Similar to all forms, the initial part is the place to fill in the most basic information regarding the company like the name, address and the Employer Identification number (EIN). Additionally, you must supply an IRS with the effective date of Election and an inventory of the shareholders and shares they hold as well as signatures from an officer from the corporate office and all shareholders.
Part II is designed for people who selected box “2” or “4” in Part I, item F to indicate an fiscal year or a 52-to 53-week tax period that doesn’t end in December. If you’re required by law to fill out this section, you should talk to an accountant, as it’s quite complex.
Part 3 of the Form 2553 is specifically designed for Qualified Subchapter S Trusts (QSST). If you’re required to fill out Part III make sure to remember that you must submit the selection in Part I, since the Part III of the Form 2553 is not able to be filed on its own.
The Part IV section of the Form 2253 applies to businesses in which “the corporate classification election was intended to take effect on the same day the late S-corporation election was to become applicable.”
Submitting Your Form 2553
Once you’ve completed Form 2553 after which you have to submit it at one of two places according to the location you filed it to.

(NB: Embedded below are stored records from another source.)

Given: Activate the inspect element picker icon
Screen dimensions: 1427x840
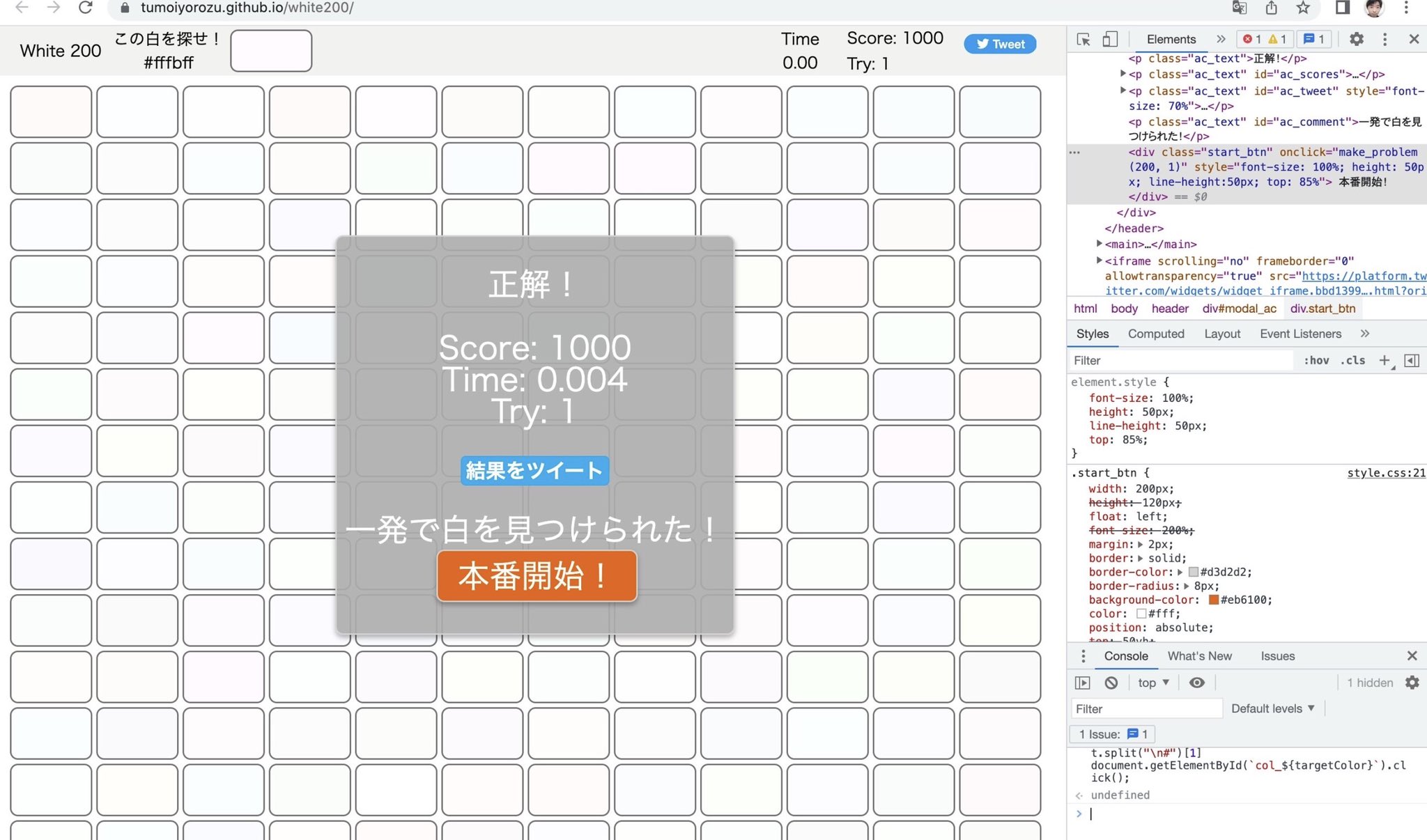Looking at the screenshot, I should pyautogui.click(x=1083, y=40).
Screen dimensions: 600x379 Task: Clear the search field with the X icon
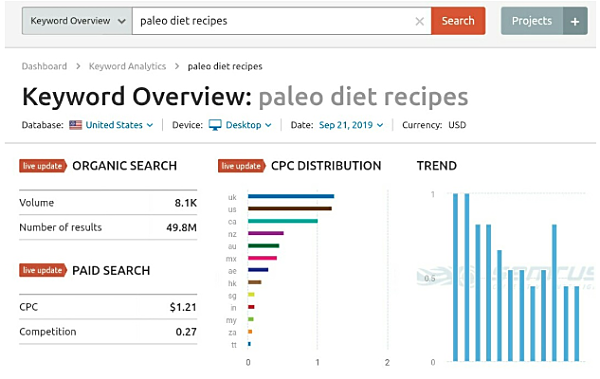(x=419, y=21)
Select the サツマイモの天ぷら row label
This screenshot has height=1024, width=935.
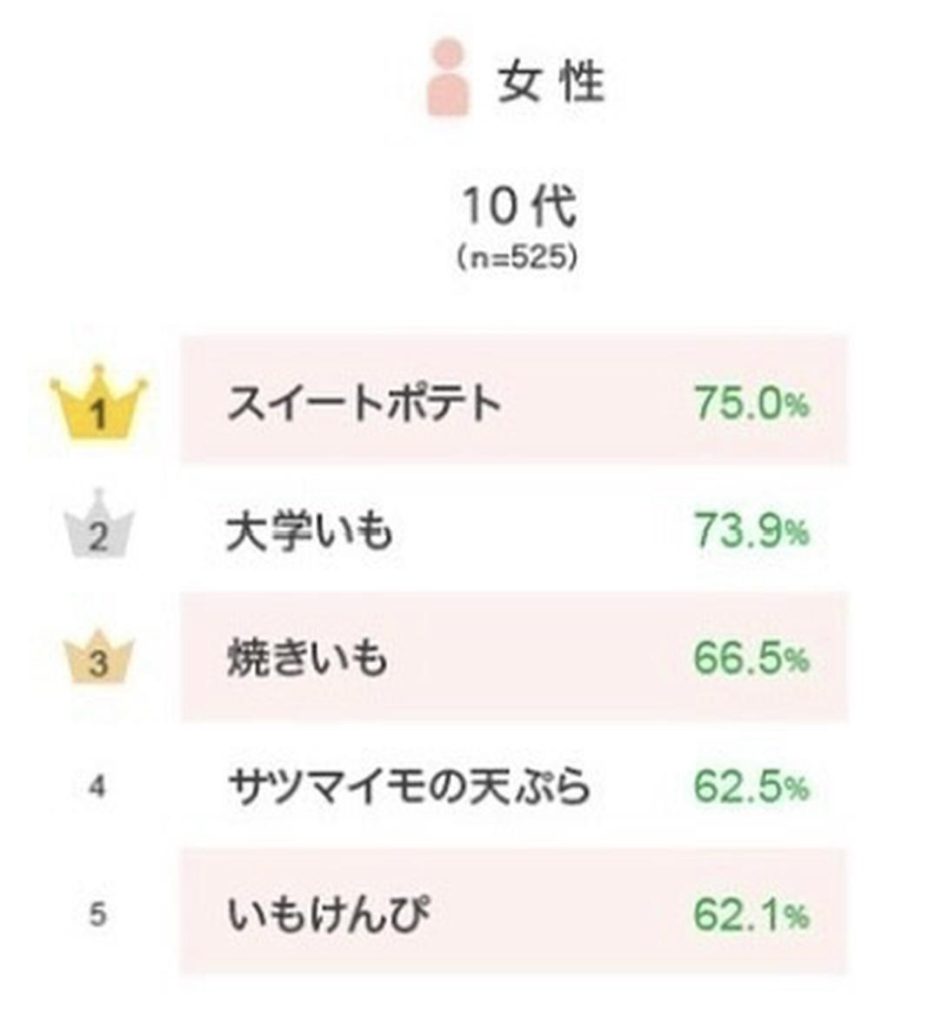409,786
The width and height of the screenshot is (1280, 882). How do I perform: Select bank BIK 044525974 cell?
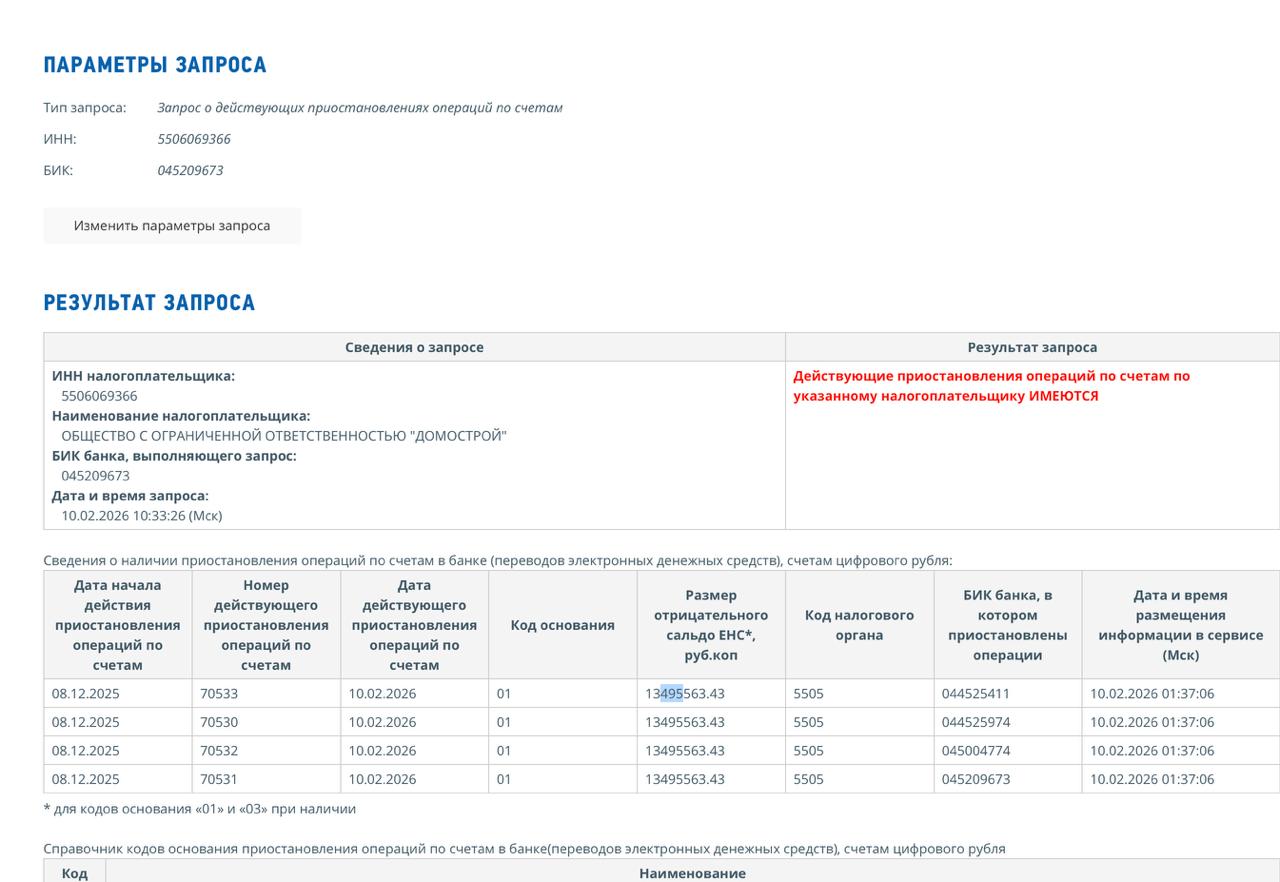[976, 722]

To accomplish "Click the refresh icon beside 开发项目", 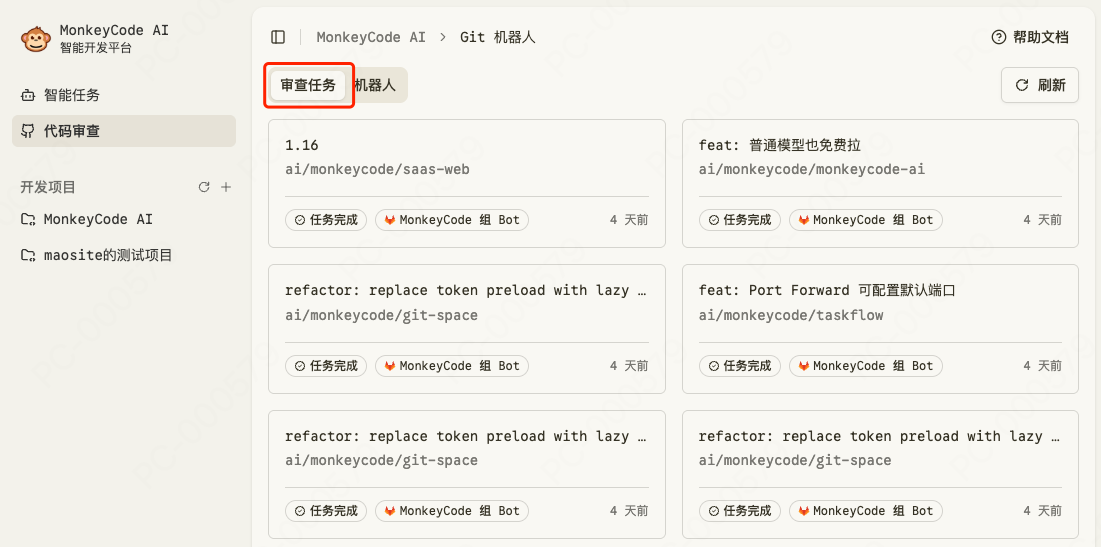I will pos(204,187).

People who file the form in Connecticut, Delaware, District of Columbia, Georgia, Illinois, Indiana, Kentucky, Maine, Maryland, Massachusetts, Michigan, New Hampshire, New Jersey, New York, North Carolina, Ohio, Pennsylvania, Rhode Island, South Carolina, Tennessee, Vermont, Virginia, West Virginia or Wisconsin can send the form in the direction of IRS. IRS in the Department of Treasury office in Kansas City, Missouri.
The people who file for Alabama, Alaska, Arizona, Arkansas, California, Colorado, Florida, Hawaii, Idaho, Iowa, Kansas, Louisiana, Minnesota, Mississippi, Missouri, Montana, Nebraska, Nevada, New Mexico, North Dakota, Oklahoma, Oregon, South Dakota, Texas, Utah, Washington or Wyoming can send their applications for their local IRS in the Department of Treasury in Ogden, Utah.